Personal information
- Born: 21 March 1986 (age 40) Beirut
- Listed height: 5.8 ft 0 in (1.77 m)

Career information
- High school: Midland Lee (2005)
- College: Lamar University (2008)
- Drafted by: Al-Reyadhi Club, B. Loewen
- Position: Forward

Career history
- 2017–2018: Al Riyadi club
- 2018–2019: SG Bergische Löwen club] (Germany)

= Aida Bakhos =

Lebanese basketball player

Aida Bakhos (born 21 March 1986) is a Lebanese basketball forward player. She joined the Lebanon women's national basketball team in 2017, and played for the Homenetmen Antelias club in Beirut. She attended Lamar University until 2008.

==Career==
Bakhos participated in club competitions in the 2017–18 season with Al Riyadi club and in the 2018–19 season with SG Bergische Löwen club in Germany.

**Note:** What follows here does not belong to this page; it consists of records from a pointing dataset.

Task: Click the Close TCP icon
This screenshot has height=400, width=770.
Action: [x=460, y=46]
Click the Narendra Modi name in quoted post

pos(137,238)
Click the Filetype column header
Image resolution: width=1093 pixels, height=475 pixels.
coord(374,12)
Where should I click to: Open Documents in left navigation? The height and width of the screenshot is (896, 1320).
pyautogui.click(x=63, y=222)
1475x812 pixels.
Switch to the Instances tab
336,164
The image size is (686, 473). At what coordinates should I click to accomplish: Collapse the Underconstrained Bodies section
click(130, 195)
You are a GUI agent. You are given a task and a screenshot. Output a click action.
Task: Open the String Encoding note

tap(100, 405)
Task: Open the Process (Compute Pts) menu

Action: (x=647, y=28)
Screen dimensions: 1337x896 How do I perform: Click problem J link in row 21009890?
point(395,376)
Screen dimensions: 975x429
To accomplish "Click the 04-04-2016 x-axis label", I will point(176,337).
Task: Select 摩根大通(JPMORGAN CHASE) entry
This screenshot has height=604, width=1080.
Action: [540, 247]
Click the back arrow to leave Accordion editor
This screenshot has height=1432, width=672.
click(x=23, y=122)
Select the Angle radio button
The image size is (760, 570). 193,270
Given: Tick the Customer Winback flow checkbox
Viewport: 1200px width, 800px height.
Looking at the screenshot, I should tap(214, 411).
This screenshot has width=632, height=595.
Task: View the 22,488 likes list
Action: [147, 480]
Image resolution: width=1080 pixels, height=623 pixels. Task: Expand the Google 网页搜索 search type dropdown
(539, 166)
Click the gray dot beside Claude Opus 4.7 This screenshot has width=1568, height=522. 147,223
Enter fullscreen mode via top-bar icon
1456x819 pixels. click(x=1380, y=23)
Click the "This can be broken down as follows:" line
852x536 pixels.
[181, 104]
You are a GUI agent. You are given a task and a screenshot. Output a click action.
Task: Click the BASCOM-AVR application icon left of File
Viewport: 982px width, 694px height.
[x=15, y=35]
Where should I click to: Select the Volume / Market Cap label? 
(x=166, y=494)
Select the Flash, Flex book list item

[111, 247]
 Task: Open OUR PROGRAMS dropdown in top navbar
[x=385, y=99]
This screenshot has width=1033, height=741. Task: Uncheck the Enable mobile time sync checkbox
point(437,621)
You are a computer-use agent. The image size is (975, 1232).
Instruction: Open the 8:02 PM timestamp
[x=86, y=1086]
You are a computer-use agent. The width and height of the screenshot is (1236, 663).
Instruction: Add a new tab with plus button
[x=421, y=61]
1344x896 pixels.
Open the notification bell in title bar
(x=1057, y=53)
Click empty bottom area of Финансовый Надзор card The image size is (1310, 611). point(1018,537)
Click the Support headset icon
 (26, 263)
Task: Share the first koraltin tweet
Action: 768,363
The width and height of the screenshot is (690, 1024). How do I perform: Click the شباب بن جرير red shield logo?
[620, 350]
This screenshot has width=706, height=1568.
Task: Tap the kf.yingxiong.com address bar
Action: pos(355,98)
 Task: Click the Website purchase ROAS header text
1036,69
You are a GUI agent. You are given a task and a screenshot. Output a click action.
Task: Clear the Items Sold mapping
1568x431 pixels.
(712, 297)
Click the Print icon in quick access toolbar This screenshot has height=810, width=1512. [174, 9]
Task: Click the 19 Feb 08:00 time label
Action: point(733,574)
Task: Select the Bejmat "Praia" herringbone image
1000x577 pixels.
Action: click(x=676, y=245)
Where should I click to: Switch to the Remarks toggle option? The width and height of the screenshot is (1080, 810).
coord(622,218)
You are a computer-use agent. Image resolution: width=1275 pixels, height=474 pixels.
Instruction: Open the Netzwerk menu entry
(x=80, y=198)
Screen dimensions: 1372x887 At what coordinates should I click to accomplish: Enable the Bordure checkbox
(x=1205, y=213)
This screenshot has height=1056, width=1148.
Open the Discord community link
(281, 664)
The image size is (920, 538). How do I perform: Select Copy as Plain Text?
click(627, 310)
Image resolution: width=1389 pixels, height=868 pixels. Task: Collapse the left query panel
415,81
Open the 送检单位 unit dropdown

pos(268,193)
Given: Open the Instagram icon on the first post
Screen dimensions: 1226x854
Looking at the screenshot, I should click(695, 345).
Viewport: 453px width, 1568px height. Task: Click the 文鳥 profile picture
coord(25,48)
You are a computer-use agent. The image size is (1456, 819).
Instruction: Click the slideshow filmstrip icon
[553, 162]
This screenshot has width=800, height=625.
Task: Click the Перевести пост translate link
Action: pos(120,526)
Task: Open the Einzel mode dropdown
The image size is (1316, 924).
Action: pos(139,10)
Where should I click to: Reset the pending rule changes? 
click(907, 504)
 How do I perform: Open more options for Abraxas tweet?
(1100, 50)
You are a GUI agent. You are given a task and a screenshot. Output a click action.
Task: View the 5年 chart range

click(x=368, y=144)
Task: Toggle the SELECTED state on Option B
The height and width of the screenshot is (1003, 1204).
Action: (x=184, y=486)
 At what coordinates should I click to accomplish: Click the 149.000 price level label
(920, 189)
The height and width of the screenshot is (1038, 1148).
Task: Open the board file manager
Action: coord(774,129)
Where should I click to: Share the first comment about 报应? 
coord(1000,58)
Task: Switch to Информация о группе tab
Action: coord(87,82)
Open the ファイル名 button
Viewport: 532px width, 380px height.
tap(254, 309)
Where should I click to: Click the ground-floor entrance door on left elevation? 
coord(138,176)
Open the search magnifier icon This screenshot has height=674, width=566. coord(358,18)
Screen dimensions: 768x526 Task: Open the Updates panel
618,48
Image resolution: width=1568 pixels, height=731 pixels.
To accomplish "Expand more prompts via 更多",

With the national team, she participated in the 11, 17, and 21 seasons.
At the division B of the 2017 FIBA Women's Asia Cup Bakhos represented Lebanon and her stats in 6 games at that event were: 6.7ppg, 4.7rpg, 1.3apg, FGP: 29.3%, 3PT: 25.0%, FT: 65.0%. Lebanon finished 2nd in that tournament.

==Achievements==
Aida received the Eurobasket.com Mediterranean Cup All-Defensive Team award in 2018. Bakhos has won over 10 League and Cup championships over her career (Lebanese Cup 4x, Lebanese League Champions 4x, WABA Cup Winner, Mediterranean Cup Winner).